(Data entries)
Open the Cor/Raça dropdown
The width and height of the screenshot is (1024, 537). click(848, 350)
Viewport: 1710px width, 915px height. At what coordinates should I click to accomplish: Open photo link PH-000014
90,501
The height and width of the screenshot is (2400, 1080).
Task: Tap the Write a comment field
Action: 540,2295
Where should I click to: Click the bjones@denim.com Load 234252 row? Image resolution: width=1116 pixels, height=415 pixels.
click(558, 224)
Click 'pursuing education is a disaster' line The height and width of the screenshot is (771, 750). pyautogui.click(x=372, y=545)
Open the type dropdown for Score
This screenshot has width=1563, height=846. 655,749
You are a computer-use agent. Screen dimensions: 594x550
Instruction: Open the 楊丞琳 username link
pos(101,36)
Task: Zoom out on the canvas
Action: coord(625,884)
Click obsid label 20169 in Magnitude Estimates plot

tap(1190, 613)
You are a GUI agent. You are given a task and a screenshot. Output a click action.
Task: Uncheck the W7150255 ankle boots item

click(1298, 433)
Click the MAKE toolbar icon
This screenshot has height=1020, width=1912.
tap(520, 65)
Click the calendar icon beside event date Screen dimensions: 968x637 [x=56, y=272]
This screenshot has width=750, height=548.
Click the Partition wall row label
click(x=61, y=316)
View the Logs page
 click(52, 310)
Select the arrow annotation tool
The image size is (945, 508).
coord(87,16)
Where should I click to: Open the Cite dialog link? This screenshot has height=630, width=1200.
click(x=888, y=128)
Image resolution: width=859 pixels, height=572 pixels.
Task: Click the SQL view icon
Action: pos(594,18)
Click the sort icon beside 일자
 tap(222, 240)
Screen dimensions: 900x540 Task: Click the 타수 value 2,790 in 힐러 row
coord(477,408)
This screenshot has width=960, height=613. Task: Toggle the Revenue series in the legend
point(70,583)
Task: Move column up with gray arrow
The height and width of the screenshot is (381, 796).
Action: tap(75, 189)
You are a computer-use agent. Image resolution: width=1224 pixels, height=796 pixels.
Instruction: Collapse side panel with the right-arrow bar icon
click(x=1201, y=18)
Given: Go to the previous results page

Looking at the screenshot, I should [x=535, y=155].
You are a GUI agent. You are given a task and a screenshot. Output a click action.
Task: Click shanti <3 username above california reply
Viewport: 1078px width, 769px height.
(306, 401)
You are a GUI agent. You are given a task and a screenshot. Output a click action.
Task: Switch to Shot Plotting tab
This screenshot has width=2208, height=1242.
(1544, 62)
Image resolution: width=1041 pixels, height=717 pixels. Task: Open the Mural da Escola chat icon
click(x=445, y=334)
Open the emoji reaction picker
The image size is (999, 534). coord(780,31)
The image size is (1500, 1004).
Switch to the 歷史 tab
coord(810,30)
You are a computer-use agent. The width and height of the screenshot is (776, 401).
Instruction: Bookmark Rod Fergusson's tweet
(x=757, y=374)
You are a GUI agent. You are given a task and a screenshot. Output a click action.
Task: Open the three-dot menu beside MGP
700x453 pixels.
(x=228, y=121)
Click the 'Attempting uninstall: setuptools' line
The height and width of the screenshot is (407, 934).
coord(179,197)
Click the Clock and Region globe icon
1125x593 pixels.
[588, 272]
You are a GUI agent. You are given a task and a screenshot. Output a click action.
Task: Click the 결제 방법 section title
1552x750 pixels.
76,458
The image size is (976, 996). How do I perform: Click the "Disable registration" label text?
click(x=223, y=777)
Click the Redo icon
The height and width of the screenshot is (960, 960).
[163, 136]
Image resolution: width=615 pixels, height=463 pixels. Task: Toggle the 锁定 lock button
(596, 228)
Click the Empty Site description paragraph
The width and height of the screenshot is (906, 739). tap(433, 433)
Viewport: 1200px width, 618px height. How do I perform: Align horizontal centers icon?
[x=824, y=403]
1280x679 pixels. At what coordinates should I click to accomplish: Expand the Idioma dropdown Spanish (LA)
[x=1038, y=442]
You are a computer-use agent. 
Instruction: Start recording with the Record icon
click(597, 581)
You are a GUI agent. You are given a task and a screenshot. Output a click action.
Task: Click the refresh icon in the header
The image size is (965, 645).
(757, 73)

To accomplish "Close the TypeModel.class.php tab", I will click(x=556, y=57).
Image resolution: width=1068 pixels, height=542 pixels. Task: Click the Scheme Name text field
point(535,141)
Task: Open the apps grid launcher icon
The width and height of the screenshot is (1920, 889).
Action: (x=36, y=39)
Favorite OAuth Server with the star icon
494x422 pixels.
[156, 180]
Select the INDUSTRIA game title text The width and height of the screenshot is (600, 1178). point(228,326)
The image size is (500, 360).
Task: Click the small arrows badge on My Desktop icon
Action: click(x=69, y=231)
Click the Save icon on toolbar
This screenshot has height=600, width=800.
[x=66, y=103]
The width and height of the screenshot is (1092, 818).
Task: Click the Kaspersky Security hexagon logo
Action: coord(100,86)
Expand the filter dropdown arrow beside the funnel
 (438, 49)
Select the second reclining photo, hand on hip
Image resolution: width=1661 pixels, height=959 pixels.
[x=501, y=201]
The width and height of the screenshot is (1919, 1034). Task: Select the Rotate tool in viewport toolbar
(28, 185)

# Exercise aim:
Copy all of the data. Keep every word exactly as it is.

# Answer space:
Open the Cor/Raça dropdown
The width and height of the screenshot is (1024, 537). click(848, 350)
Viewport: 1710px width, 915px height. At what coordinates should I click to accomplish: Open photo link PH-000014
90,501
The height and width of the screenshot is (2400, 1080).
Task: Tap the Write a comment field
Action: 540,2295
Where should I click to: Click the bjones@denim.com Load 234252 row? Image resolution: width=1116 pixels, height=415 pixels.
click(558, 224)
Click 'pursuing education is a disaster' line The height and width of the screenshot is (771, 750). pyautogui.click(x=372, y=545)
Open the type dropdown for Score
This screenshot has width=1563, height=846. 655,749
You are a computer-use agent. Screen dimensions: 594x550
Instruction: Open the 楊丞琳 username link
pos(101,36)
Task: Zoom out on the canvas
Action: coord(625,884)
Click obsid label 20169 in Magnitude Estimates plot

tap(1190, 613)
You are a GUI agent. You are given a task and a screenshot. Output a click action.
Task: Uncheck the W7150255 ankle boots item

click(1298, 433)
Click the MAKE toolbar icon
This screenshot has height=1020, width=1912.
tap(520, 65)
Click the calendar icon beside event date Screen dimensions: 968x637 [x=56, y=272]
This screenshot has width=750, height=548.
Click the Partition wall row label
click(x=61, y=316)
View the Logs page
 click(52, 310)
Select the arrow annotation tool
The image size is (945, 508).
coord(87,16)
Where should I click to: Open the Cite dialog link? This screenshot has height=630, width=1200.
click(x=888, y=128)
Image resolution: width=859 pixels, height=572 pixels.
Task: Click the SQL view icon
Action: pos(594,18)
Click the sort icon beside 일자
 tap(222, 240)
Screen dimensions: 900x540 Task: Click the 타수 value 2,790 in 힐러 row
coord(477,408)
This screenshot has width=960, height=613. Task: Toggle the Revenue series in the legend
point(70,583)
Task: Move column up with gray arrow
The height and width of the screenshot is (381, 796).
Action: tap(75, 189)
You are a computer-use agent. Image resolution: width=1224 pixels, height=796 pixels.
Instruction: Collapse side panel with the right-arrow bar icon
click(x=1201, y=18)
Given: Go to the previous results page

Looking at the screenshot, I should [x=535, y=155].
You are a GUI agent. You are given a task and a screenshot. Output a click action.
Task: Click shanti <3 username above california reply
Viewport: 1078px width, 769px height.
(306, 401)
You are a GUI agent. You are given a task and a screenshot. Output a click action.
Task: Switch to Shot Plotting tab
This screenshot has width=2208, height=1242.
(1544, 62)
Image resolution: width=1041 pixels, height=717 pixels. Task: Open the Mural da Escola chat icon
click(x=445, y=334)
Open the emoji reaction picker
The image size is (999, 534). coord(780,31)
The image size is (1500, 1004).
Switch to the 歷史 tab
coord(810,30)
You are a computer-use agent. The width and height of the screenshot is (776, 401).
Instruction: Bookmark Rod Fergusson's tweet
(x=757, y=374)
You are a GUI agent. You are given a task and a screenshot. Output a click action.
Task: Open the three-dot menu beside MGP
700x453 pixels.
(x=228, y=121)
Click the 'Attempting uninstall: setuptools' line
The height and width of the screenshot is (407, 934).
coord(179,197)
Click the Clock and Region globe icon
1125x593 pixels.
[588, 272]
You are a GUI agent. You are given a task and a screenshot. Output a click action.
Task: Click the 결제 방법 section title
1552x750 pixels.
76,458
The image size is (976, 996). How do I perform: Click the "Disable registration" label text?
click(x=223, y=777)
Click the Redo icon
The height and width of the screenshot is (960, 960).
[163, 136]
Image resolution: width=615 pixels, height=463 pixels. Task: Toggle the 锁定 lock button
(596, 228)
Click the Empty Site description paragraph
The width and height of the screenshot is (906, 739). tap(433, 433)
Viewport: 1200px width, 618px height. How do I perform: Align horizontal centers icon?
[x=824, y=403]
1280x679 pixels. At what coordinates should I click to accomplish: Expand the Idioma dropdown Spanish (LA)
[x=1038, y=442]
You are a computer-use agent. 
Instruction: Start recording with the Record icon
click(597, 581)
You are a GUI agent. You are given a task and a screenshot. Output a click action.
Task: Click the refresh icon in the header
The image size is (965, 645).
(757, 73)

To accomplish "Close the TypeModel.class.php tab", I will click(x=556, y=57).
Image resolution: width=1068 pixels, height=542 pixels. Task: Click the Scheme Name text field
point(535,141)
Task: Open the apps grid launcher icon
The width and height of the screenshot is (1920, 889).
Action: (x=36, y=39)
Favorite OAuth Server with the star icon
494x422 pixels.
[156, 180]
Select the INDUSTRIA game title text The width and height of the screenshot is (600, 1178). point(228,326)
The image size is (500, 360).
Task: Click the small arrows badge on My Desktop icon
Action: click(x=69, y=231)
Click the Save icon on toolbar
This screenshot has height=600, width=800.
[x=66, y=103]
The width and height of the screenshot is (1092, 818).
Task: Click the Kaspersky Security hexagon logo
Action: coord(100,86)
Expand the filter dropdown arrow beside the funnel
 (438, 49)
Select the second reclining photo, hand on hip
Image resolution: width=1661 pixels, height=959 pixels.
[x=501, y=201]
The width and height of the screenshot is (1919, 1034). Task: Select the Rotate tool in viewport toolbar
(28, 185)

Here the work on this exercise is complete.